10th May 1917 - To combat the German submarine threat, British introduce the convoy system, moving large numbers of merchant ships together under naval protection.

Rolling casualty count: 6342

War Front:

1st Batt: A large working party provided to work on the Fins-Gouzencourt Railway.

2nd Batt: Batt assembled at 9.45pm for night operations, practising advancing in waves in the dark to accustom the men to keeping in touch. After reaching objective, Batt returned to camp at about 2am

3rd Batt: Enemy shelled us most of the day, fire chiefly directed at communication trenches.

4th Batt: Batt practised trench to trench attacks as a brigade. Men also had Respirator drill and baths.
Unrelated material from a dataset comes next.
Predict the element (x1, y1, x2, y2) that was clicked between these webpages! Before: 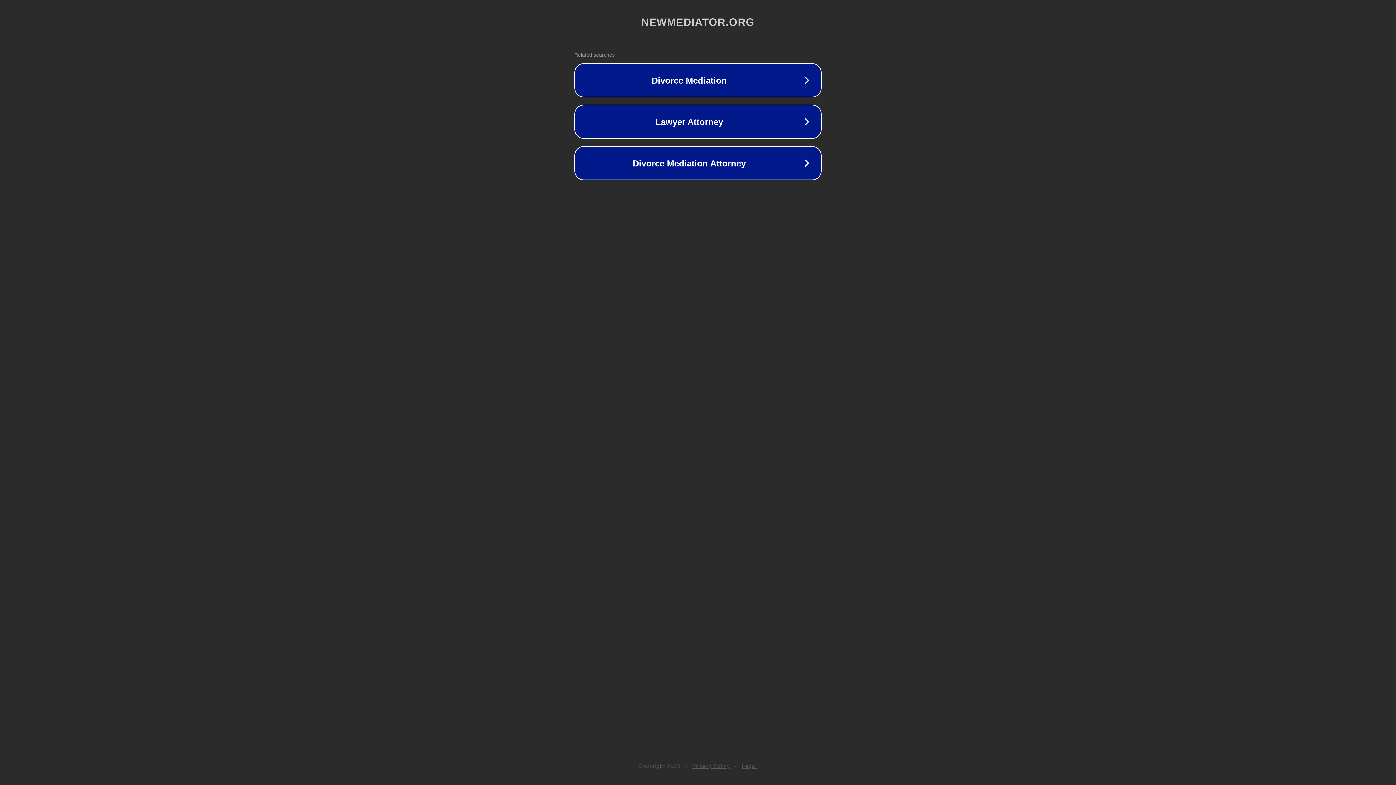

2/7th Batt: Batt relieved by 2/4th Glos without incident and went to Brigade reserves at Attilly.

10th Batt: Batt relieved by 11th NF. Batt entrained at Ypres and returned to St Lawrence Camp.
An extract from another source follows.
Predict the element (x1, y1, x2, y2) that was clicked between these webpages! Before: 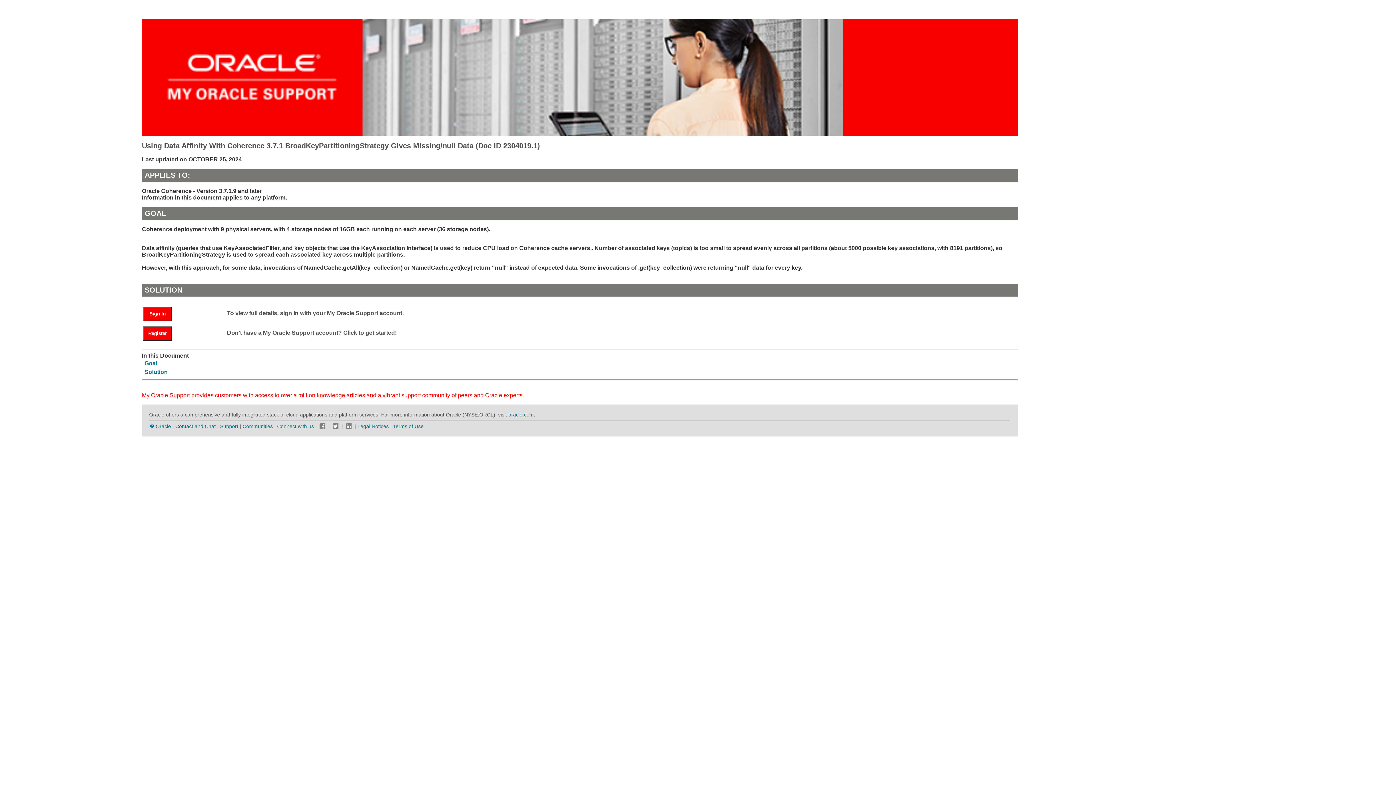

SMD RFA: Proposed attack under command of 59th Divisional Artillery

Home Front:

To The Editor: Anonymous Letters: Dear Sir, I had the pleasure of seeing in a waste-paper basket this morning one of a series of anonymous postcards. Judging from the effusion of ungrammatical words and sentences required to convey to a worthy fellow-citizen an unasked for opinion of him in general and penned in such a style as would disgrace a child of six, I should recommend the scribe to at once look well after his health, as his actions bear unmistakeably the imprint of creeping paralysis – mental, physical and moral. He accuses a willing (but rejected) person of shirking, etc. How does he know? One thing is certain; the writer of anonymous postcards of such a nature and character is a coward of the slimiest kind. If he dare affix his ignoble name to his calumnies I shall be pleased to do likewise, not until. ANTI-SCAB.

News has been received that Lance-Corporal Sidney William Morcombe of the Worcestershire’s, has been killed in action in France. He was formerly a clerk to Kay and Co., Ltd. and afterwards a leather finisher at Ward and Co. Ltd.’s works at Barbourne. He was a member of St. George’s Church Lads’ Brigade and he joined up a month after war broke out. He had been in France two years and was gassed last summer, from which he recovered.

Bands of Hope: The annual concert and prize giving in connection with the Church Bands of Hope were held in the Public Hall on Tuesday evening. The Dean of Worcester, who presided, emphasised the great importance of Band of Hope work, especially in these days of war and said he considered that all food used in the manufacture of beer was national waste and that if we wished to overcome our German U-boat menace, we should tighten our belts and eat less food.

A meeting of County Food Production Committee was held on Wednesday. The Chairman said that the Cultivations Sub-Committee had considered the request of the Government that they should endeavour to have 40,000 additional acres cultivated with wheat. Mr. Walker said that they wanted to be able to show farmers that they had the power to force the work to be done. He had told one man whose land had gone down to grass in his memory that it ought to be broken up. The proposed allocations were as follows: Bromsgrove and Bromsgrove North 6,000 acres; Droitwich 6,000; Evesham 2,000; Feckenham 3,000; Martley 6,000, Pershore 6,000 with the remainder distributed across the county. Mr. Lander read a communication from the Board of Agriculture stating that further gangs of German prisoners, in batches of from 35 to 40, would soon be available. With regard to the cottage at Evesham required to facilitate the accommodation for further prisoners at Evesham, it was reported that efforts to induce the tenant to leave had failed and it was decided to ask the military to commandeer the premises.